### To do
Recast the listing below as a Markdown table with two columns, "Row" for a row number and "Line" for each line, leaving out blank lines.

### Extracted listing
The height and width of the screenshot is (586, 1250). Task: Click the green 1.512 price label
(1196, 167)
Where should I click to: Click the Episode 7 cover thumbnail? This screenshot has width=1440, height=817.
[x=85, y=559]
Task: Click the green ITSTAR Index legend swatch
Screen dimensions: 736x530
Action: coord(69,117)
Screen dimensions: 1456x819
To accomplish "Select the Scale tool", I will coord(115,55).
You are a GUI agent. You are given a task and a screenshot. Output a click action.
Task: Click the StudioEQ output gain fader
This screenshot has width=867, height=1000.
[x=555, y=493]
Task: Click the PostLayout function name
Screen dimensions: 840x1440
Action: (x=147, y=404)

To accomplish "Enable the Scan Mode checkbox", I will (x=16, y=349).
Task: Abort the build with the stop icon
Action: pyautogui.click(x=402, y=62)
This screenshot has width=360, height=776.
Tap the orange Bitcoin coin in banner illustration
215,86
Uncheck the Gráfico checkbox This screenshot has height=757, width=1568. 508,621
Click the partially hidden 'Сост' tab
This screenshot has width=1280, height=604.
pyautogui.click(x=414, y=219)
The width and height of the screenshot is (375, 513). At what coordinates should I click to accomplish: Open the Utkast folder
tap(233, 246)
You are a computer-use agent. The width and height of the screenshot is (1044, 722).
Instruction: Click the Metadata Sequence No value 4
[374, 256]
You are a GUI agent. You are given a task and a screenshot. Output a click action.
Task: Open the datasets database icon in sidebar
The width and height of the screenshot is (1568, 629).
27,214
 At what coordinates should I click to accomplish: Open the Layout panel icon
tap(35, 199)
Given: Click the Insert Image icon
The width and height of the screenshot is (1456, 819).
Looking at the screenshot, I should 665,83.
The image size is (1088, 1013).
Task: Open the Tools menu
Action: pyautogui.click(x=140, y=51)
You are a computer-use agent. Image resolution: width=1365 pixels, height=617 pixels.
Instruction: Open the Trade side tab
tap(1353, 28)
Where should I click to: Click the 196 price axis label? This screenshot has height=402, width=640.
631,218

### Result of this exercise
| Row | Line |
|---|---|
| 1 | The height and width of the screenshot is (586, 1250). Task: Click the green 1.512 price label |
| 2 | (1196, 167) |
| 3 | Where should I click to: Click the Episode 7 cover thumbnail? This screenshot has width=1440, height=817. |
| 4 | [x=85, y=559] |
| 5 | Task: Click the green ITSTAR Index legend swatch |
| 6 | Screen dimensions: 736x530 |
| 7 | Action: coord(69,117) |
| 8 | Screen dimensions: 1456x819 |
| 9 | To accomplish "Select the Scale tool", I will coord(115,55). |
| 10 | You are a GUI agent. You are given a task and a screenshot. Output a click action. |
| 11 | Task: Click the StudioEQ output gain fader |
| 12 | This screenshot has width=867, height=1000. |
| 13 | [x=555, y=493] |
| 14 | Task: Click the PostLayout function name |
| 15 | Screen dimensions: 840x1440 |
| 16 | Action: (x=147, y=404) |
| 17 | To accomplish "Enable the Scan Mode checkbox", I will (x=16, y=349). |
| 18 | Task: Abort the build with the stop icon |
| 19 | Action: pyautogui.click(x=402, y=62) |
| 20 | This screenshot has width=360, height=776. |
| 21 | Tap the orange Bitcoin coin in banner illustration |
| 22 | 215,86 |
| 23 | Uncheck the Gráfico checkbox This screenshot has height=757, width=1568. 508,621 |
| 24 | Click the partially hidden 'Сост' tab |
| 25 | This screenshot has width=1280, height=604. |
| 26 | pyautogui.click(x=414, y=219) |
| 27 | The width and height of the screenshot is (375, 513). At what coordinates should I click to accomplish: Open the Utkast folder |
| 28 | tap(233, 246) |
| 29 | You are a computer-use agent. The width and height of the screenshot is (1044, 722). |
| 30 | Instruction: Click the Metadata Sequence No value 4 |
| 31 | [374, 256] |
| 32 | You are a GUI agent. You are given a task and a screenshot. Output a click action. |
| 33 | Task: Open the datasets database icon in sidebar |
| 34 | The width and height of the screenshot is (1568, 629). |
| 35 | 27,214 |
| 36 |  At what coordinates should I click to accomplish: Open the Layout panel icon |
| 37 | tap(35, 199) |
| 38 | Given: Click the Insert Image icon |
| 39 | The width and height of the screenshot is (1456, 819). |
| 40 | Looking at the screenshot, I should 665,83. |
| 41 | The image size is (1088, 1013). |
| 42 | Task: Open the Tools menu |
| 43 | Action: pyautogui.click(x=140, y=51) |
| 44 | You are a computer-use agent. Image resolution: width=1365 pixels, height=617 pixels. |
| 45 | Instruction: Open the Trade side tab |
| 46 | tap(1353, 28) |
| 47 | Where should I click to: Click the 196 price axis label? This screenshot has height=402, width=640. |
| 48 | 631,218 |